▶ _Stated goal_
Copy each of the following entries word for word.

▶ _Records to use_

- - -

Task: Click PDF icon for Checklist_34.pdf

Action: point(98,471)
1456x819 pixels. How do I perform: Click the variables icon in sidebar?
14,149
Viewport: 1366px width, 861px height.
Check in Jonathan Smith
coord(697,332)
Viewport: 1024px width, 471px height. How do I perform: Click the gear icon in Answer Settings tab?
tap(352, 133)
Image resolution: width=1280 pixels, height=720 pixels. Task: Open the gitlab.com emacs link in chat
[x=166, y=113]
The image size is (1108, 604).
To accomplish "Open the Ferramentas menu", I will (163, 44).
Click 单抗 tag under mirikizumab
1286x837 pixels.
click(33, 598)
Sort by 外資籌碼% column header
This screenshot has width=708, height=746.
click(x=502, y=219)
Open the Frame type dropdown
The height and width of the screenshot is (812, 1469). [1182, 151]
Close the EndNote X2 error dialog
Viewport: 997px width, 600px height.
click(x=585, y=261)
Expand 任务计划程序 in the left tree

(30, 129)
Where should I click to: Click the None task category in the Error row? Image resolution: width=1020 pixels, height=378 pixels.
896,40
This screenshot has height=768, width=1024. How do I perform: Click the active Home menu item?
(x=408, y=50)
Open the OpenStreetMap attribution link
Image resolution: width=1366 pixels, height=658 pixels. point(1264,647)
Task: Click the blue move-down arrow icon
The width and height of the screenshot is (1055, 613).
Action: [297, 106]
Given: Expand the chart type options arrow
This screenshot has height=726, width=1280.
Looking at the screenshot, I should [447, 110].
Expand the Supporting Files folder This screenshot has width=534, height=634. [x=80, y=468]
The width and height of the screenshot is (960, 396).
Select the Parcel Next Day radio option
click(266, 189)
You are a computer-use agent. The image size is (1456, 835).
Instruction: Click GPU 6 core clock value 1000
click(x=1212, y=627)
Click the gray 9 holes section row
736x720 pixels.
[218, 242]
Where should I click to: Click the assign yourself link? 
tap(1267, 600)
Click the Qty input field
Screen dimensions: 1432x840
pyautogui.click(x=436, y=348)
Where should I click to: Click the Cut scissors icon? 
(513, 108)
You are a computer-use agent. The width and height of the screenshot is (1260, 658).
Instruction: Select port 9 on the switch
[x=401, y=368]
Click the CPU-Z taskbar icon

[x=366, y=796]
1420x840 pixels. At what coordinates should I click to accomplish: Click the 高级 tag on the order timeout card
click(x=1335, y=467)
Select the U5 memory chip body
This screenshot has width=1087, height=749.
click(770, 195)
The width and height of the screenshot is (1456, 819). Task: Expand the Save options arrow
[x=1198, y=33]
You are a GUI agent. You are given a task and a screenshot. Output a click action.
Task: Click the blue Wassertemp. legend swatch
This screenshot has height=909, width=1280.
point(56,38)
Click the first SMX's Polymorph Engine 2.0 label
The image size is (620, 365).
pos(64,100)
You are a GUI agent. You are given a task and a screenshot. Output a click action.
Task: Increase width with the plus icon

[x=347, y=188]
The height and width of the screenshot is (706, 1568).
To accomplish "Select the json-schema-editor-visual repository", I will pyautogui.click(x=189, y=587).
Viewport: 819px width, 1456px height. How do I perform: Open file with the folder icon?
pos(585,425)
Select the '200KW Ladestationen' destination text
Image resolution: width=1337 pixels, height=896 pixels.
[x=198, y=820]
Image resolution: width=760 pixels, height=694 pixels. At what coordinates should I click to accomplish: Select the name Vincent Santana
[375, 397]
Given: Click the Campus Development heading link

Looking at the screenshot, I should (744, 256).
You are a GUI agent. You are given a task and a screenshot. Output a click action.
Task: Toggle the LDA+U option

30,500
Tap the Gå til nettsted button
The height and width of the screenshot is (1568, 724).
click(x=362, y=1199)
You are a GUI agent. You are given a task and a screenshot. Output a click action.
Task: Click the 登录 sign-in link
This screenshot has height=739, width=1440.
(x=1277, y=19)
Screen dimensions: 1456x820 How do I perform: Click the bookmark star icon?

- - -

▶ _Task answer_
Task: Click PDF icon for Checklist_34.pdf

Action: point(98,471)
1456x819 pixels. How do I perform: Click the variables icon in sidebar?
14,149
Viewport: 1366px width, 861px height.
Check in Jonathan Smith
coord(697,332)
Viewport: 1024px width, 471px height. How do I perform: Click the gear icon in Answer Settings tab?
tap(352, 133)
Image resolution: width=1280 pixels, height=720 pixels. Task: Open the gitlab.com emacs link in chat
[x=166, y=113]
The image size is (1108, 604).
To accomplish "Open the Ferramentas menu", I will (163, 44).
Click 单抗 tag under mirikizumab
1286x837 pixels.
click(33, 598)
Sort by 外資籌碼% column header
This screenshot has width=708, height=746.
click(x=502, y=219)
Open the Frame type dropdown
The height and width of the screenshot is (812, 1469). [1182, 151]
Close the EndNote X2 error dialog
Viewport: 997px width, 600px height.
click(x=585, y=261)
Expand 任务计划程序 in the left tree

(30, 129)
Where should I click to: Click the None task category in the Error row? Image resolution: width=1020 pixels, height=378 pixels.
896,40
This screenshot has height=768, width=1024. How do I perform: Click the active Home menu item?
(x=408, y=50)
Open the OpenStreetMap attribution link
Image resolution: width=1366 pixels, height=658 pixels. point(1264,647)
Task: Click the blue move-down arrow icon
The width and height of the screenshot is (1055, 613).
Action: [297, 106]
Given: Expand the chart type options arrow
This screenshot has height=726, width=1280.
Looking at the screenshot, I should [447, 110].
Expand the Supporting Files folder This screenshot has width=534, height=634. [x=80, y=468]
The width and height of the screenshot is (960, 396).
Select the Parcel Next Day radio option
click(266, 189)
You are a computer-use agent. The image size is (1456, 835).
Instruction: Click GPU 6 core clock value 1000
click(x=1212, y=627)
Click the gray 9 holes section row
736x720 pixels.
[218, 242]
Where should I click to: Click the assign yourself link? 
tap(1267, 600)
Click the Qty input field
Screen dimensions: 1432x840
pyautogui.click(x=436, y=348)
Where should I click to: Click the Cut scissors icon? 
(513, 108)
You are a computer-use agent. The width and height of the screenshot is (1260, 658).
Instruction: Select port 9 on the switch
[x=401, y=368]
Click the CPU-Z taskbar icon

[x=366, y=796]
1420x840 pixels. At what coordinates should I click to accomplish: Click the 高级 tag on the order timeout card
click(x=1335, y=467)
Select the U5 memory chip body
This screenshot has width=1087, height=749.
click(770, 195)
The width and height of the screenshot is (1456, 819). Task: Expand the Save options arrow
[x=1198, y=33]
You are a GUI agent. You are given a task and a screenshot. Output a click action.
Task: Click the blue Wassertemp. legend swatch
This screenshot has height=909, width=1280.
point(56,38)
Click the first SMX's Polymorph Engine 2.0 label
The image size is (620, 365).
pos(64,100)
You are a GUI agent. You are given a task and a screenshot. Output a click action.
Task: Increase width with the plus icon

[x=347, y=188]
The height and width of the screenshot is (706, 1568).
To accomplish "Select the json-schema-editor-visual repository", I will pyautogui.click(x=189, y=587).
Viewport: 819px width, 1456px height. How do I perform: Open file with the folder icon?
pos(585,425)
Select the '200KW Ladestationen' destination text
Image resolution: width=1337 pixels, height=896 pixels.
[x=198, y=820]
Image resolution: width=760 pixels, height=694 pixels. At what coordinates should I click to accomplish: Select the name Vincent Santana
[375, 397]
Given: Click the Campus Development heading link

Looking at the screenshot, I should (744, 256).
You are a GUI agent. You are given a task and a screenshot. Output a click action.
Task: Toggle the LDA+U option

30,500
Tap the Gå til nettsted button
The height and width of the screenshot is (1568, 724).
click(x=362, y=1199)
You are a GUI agent. You are given a task and a screenshot. Output a click action.
Task: Click the 登录 sign-in link
This screenshot has height=739, width=1440.
(x=1277, y=19)
Screen dimensions: 1456x820 How do I perform: Click the bookmark star icon?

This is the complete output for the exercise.